Who would have guessed that five drops of blood contain enough information to save a baby’s life?
Newborn screening — previously known as a metabolic screen, or PKU test — is performed shortly after birth and can help look for many devastating diseases, explained Melissa Messerly, MD, a pediatrician with Trinity Health.
“We’re testing for minimally symptomatic diseases that are treatable,” Messerly said. Diseases include cystic fibrosis, amino acid disorders, hypothyroidism, and more.
Babies with disorders identified through newborn screening may seem healthy at birth, and you may not be able to tell they have a disorder just by looking at them, explained Joyal Meyer, RN, MSN, director of the North Dakota Newborn Screening Program. But testing early is important because by the time symptoms appear, irreversible damage may have already occurred.
“The illnesses we are screening for are uncommon, but most of them are very serious, often resulting in seizures, intellectual disabilities, or death,” said Michael Holland, MD, a pediatrician with Trinity Health.
The screening looks for about 50 diseases, which, if caught early, can be treatable. “We’re not screening for things we can’t do anything about,” Holland added. “We’re screening for illnesses we can fix.”
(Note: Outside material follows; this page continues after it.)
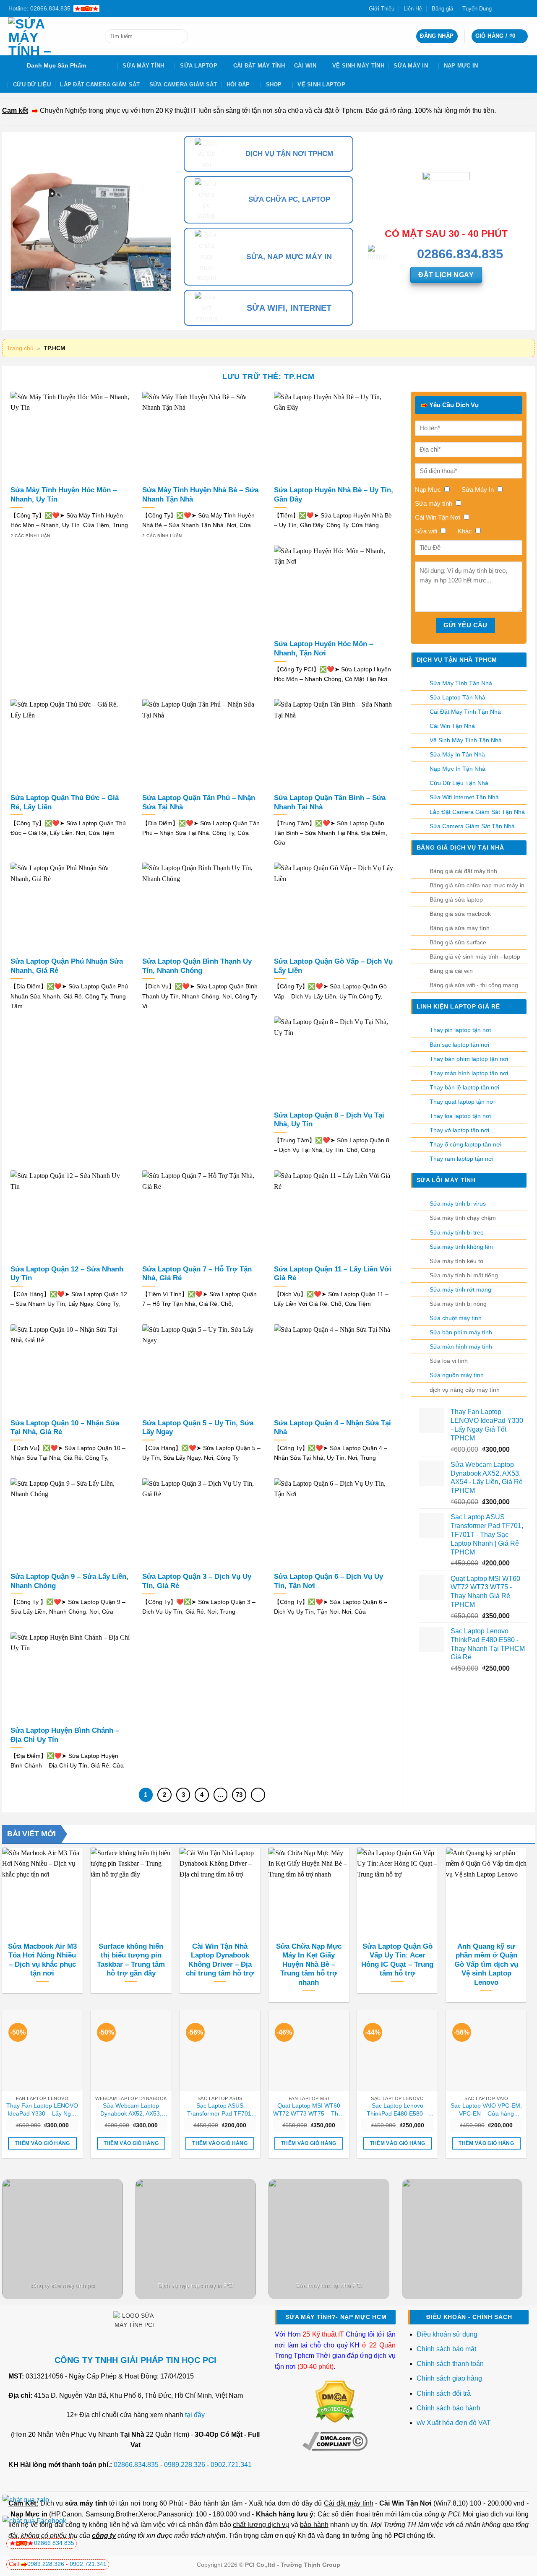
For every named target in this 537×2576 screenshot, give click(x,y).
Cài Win (305, 65)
The screening is performed 24 to 48 hours after birth and is done by collecting blood from the child’s heel — often referred to as a heel stick. The drops of blood are put on a card with five circles, each smaller than the size of a dime. After the card has dried for three hours, it goes by courier to the State Hygienic Laboratory in Iowa. At the lab, different machines are used to detect different analytes — substances whose chemical constituents are being identified and measured. Depending on gestation period, weight, and time the blood is collected, the machines look for principles.
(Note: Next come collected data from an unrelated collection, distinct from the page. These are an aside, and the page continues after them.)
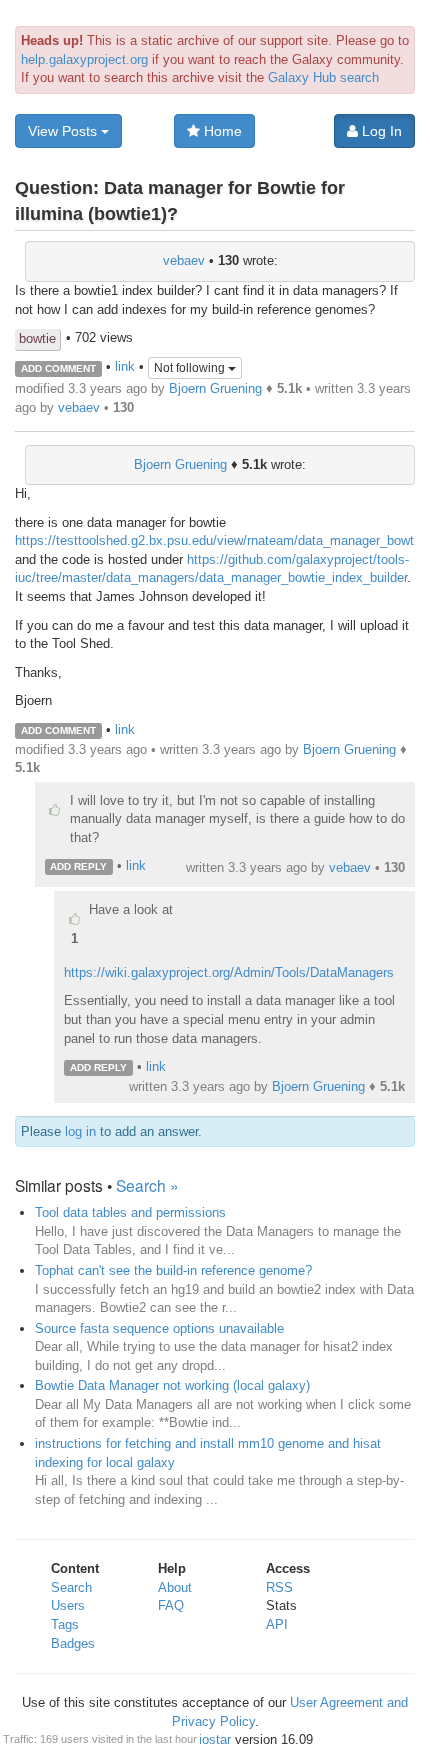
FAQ (171, 1605)
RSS (279, 1587)
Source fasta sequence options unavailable (159, 1328)
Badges (73, 1643)
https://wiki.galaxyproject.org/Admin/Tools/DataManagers (229, 972)
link (125, 367)
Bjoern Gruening (215, 388)
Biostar (210, 1739)
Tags (65, 1624)
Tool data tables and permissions (130, 1212)
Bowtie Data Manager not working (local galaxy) (172, 1385)
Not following (191, 368)
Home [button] (221, 131)
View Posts (64, 131)
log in (80, 1131)
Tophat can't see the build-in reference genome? (173, 1270)
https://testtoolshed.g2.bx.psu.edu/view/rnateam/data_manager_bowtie (219, 540)
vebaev (184, 260)
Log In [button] (380, 131)
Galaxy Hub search (323, 77)
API (277, 1624)
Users (68, 1605)
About (175, 1587)
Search (71, 1587)
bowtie (37, 338)
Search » (147, 1185)
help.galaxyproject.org (84, 59)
“Any abnormal screening is followed up by the lab, who notifies the short-term follow-up nurse, based out of Iowa,” Meyer said. “The nurse calls the baby’s primary care physician in North Dakota with follow-up recommendations or for further testing to confirm whether or not the baby has a disorder.”
Time is of the essence for the screening — so much so that if the specimen is sent to the lab in Iowa within 24 hours after collection, the physicians can be notified of a possible time-critical disorder by the time the baby is three or four days old. Parents are notified by the doctor’s office to bring their baby in for further testing right away.
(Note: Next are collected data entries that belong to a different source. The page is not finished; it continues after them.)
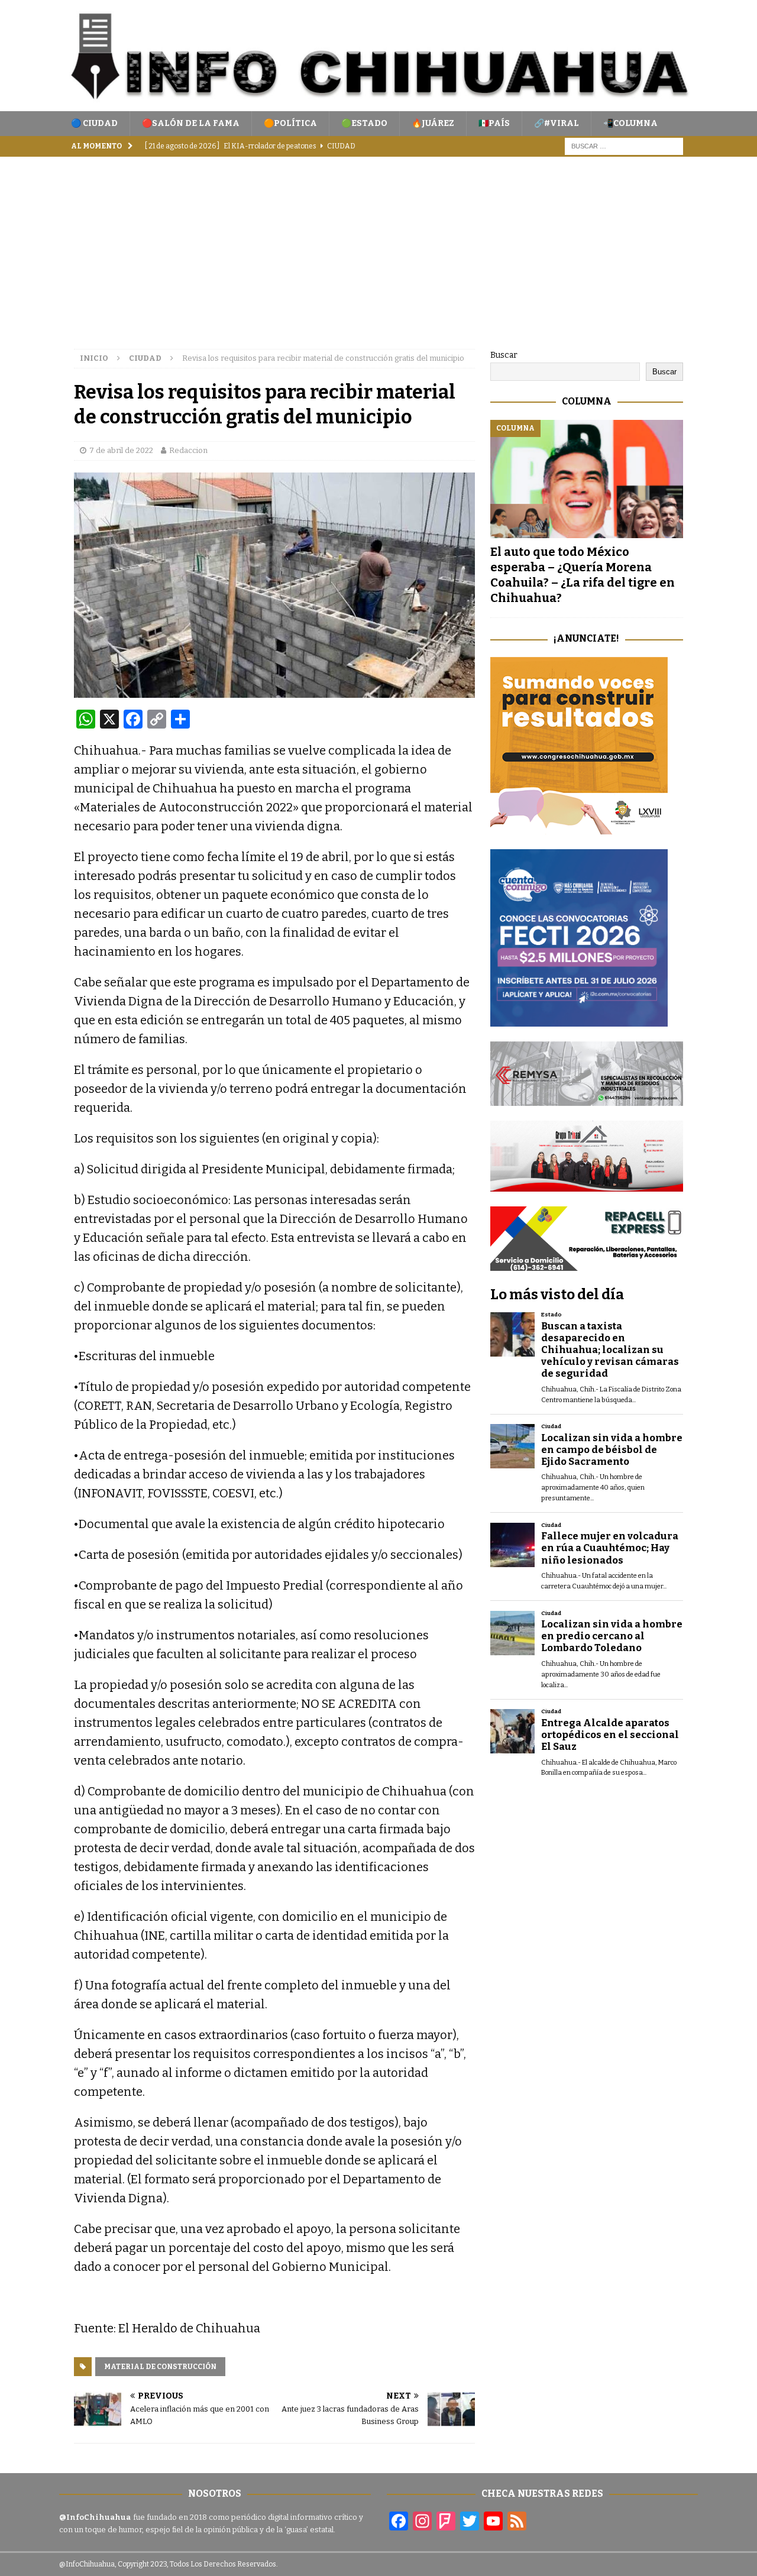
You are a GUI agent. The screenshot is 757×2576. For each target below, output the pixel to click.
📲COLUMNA (630, 123)
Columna (587, 401)
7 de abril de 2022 (121, 450)
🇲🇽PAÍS (494, 123)
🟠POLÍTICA (290, 123)
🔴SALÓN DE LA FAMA (191, 123)
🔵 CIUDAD (94, 123)
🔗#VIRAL (556, 123)
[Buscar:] (624, 146)
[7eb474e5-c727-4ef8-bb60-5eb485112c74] (586, 1098)
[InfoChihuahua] (378, 104)
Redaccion (188, 450)
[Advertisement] (378, 245)
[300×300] (579, 828)
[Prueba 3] (586, 1185)
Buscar (503, 355)
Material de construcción (160, 2367)
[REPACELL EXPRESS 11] (586, 1264)
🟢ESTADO (364, 123)
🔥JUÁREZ (433, 123)
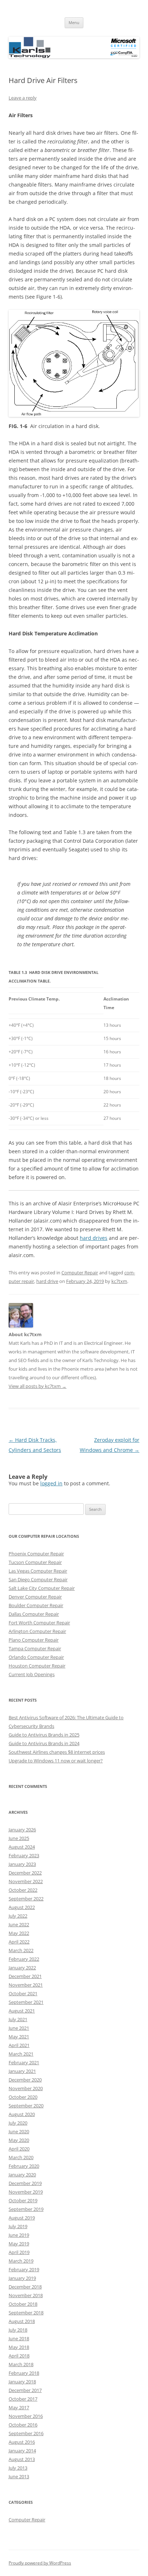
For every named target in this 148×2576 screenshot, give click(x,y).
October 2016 (23, 2424)
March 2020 (21, 2157)
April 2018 (19, 2355)
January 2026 (22, 1829)
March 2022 (21, 1950)
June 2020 (19, 2131)
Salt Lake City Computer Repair (42, 1588)
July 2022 (18, 1916)
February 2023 (24, 1855)
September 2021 (26, 2002)
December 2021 (25, 1976)
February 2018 (24, 2373)
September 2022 (26, 1898)
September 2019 (26, 2209)
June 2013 (19, 2476)
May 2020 (19, 2140)
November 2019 (26, 2192)
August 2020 (22, 2114)
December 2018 (25, 2286)
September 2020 (26, 2105)
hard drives (93, 1237)
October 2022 (23, 1890)
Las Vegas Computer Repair (38, 1571)
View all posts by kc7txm (37, 1386)
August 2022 (22, 1907)
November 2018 (26, 2295)
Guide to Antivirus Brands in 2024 (44, 1743)
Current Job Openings (32, 1674)
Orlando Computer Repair (36, 1657)
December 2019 (25, 2183)
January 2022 (22, 1967)
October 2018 (23, 2304)
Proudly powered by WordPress (40, 2563)
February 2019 (24, 2269)
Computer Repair (79, 1272)
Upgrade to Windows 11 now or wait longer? (56, 1760)
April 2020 (19, 2148)
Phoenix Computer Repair (36, 1553)
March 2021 (21, 2054)
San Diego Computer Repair (38, 1579)
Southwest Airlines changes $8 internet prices (57, 1752)
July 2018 (18, 2330)
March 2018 (21, 2364)
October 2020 (23, 2097)
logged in (51, 1483)
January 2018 (22, 2381)
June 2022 (19, 1924)
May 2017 (19, 2407)
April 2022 (19, 1941)
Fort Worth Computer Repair (39, 1622)
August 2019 (22, 2217)
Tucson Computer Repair (35, 1562)
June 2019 (19, 2235)
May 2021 (19, 2036)
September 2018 (26, 2312)
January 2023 (22, 1864)
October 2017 (23, 2399)
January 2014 (22, 2450)
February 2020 (24, 2166)
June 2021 (19, 2028)
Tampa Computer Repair (35, 1648)
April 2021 (19, 2045)
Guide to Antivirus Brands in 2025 (44, 1734)
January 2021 (22, 2071)
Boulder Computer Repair (36, 1605)
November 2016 (26, 2416)
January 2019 (22, 2278)
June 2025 (19, 1838)
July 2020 (18, 2123)
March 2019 (21, 2261)
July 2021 (18, 2019)
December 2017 (25, 2390)
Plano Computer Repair (34, 1640)
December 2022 (25, 1872)
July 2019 (18, 2226)
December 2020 (25, 2079)
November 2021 (26, 1985)
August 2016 (22, 2442)
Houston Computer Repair (37, 1665)
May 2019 (19, 2243)
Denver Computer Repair (35, 1596)
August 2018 (22, 2321)
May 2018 (19, 2347)
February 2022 (24, 1959)
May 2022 (19, 1933)
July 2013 (18, 2468)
“We want babies identified early so that treatment can begin immediately to avoid any long-term consequences,,” Meyer said. “If babies are not identified early, the disorders can cause brain damage, coma, or even death.”
One disorder screened for is medium-chain acyl-CoA dehydrogenase deficiency (MCAD), an illness that causes blood sugar to get too low if the child doesn’t eat often enough. “Frequent feedings prevent the problem, and IV fluids can be given if the child can’t eat due to an illness,” Holland said. “But if the family and physician are not aware of the illness, the first symptoms would be when the child is having seizures due to low blood sugar levels.”
According to Meyer, it’s more common to have normal results. “The disorders we are screening for are very rare.”
When a child is born at Trinity Hospital, parents get an information form that explains the screening process. A parent may decline to have the test done, but this is usually because of the misconceptions about the testing, the use of the blood sample, or insurance concerns, Holland said.
The testing is safe, and the blood is not used for anything else. The blood specimen is stored securely until the child is 18 years old, and then is destroyed, he added. “If the family has concerns about the retention of the blood specimen, they an request their baby’s specimen be returned to them and destruction would be their responsibility. The information obtained is only shared with the family and the medical care provider.
“The risks for not doing the test are immense,” Holland said. “It would be unfortunate if the child had an easily correctable problem that was not recognized until the child was permanently damaged.”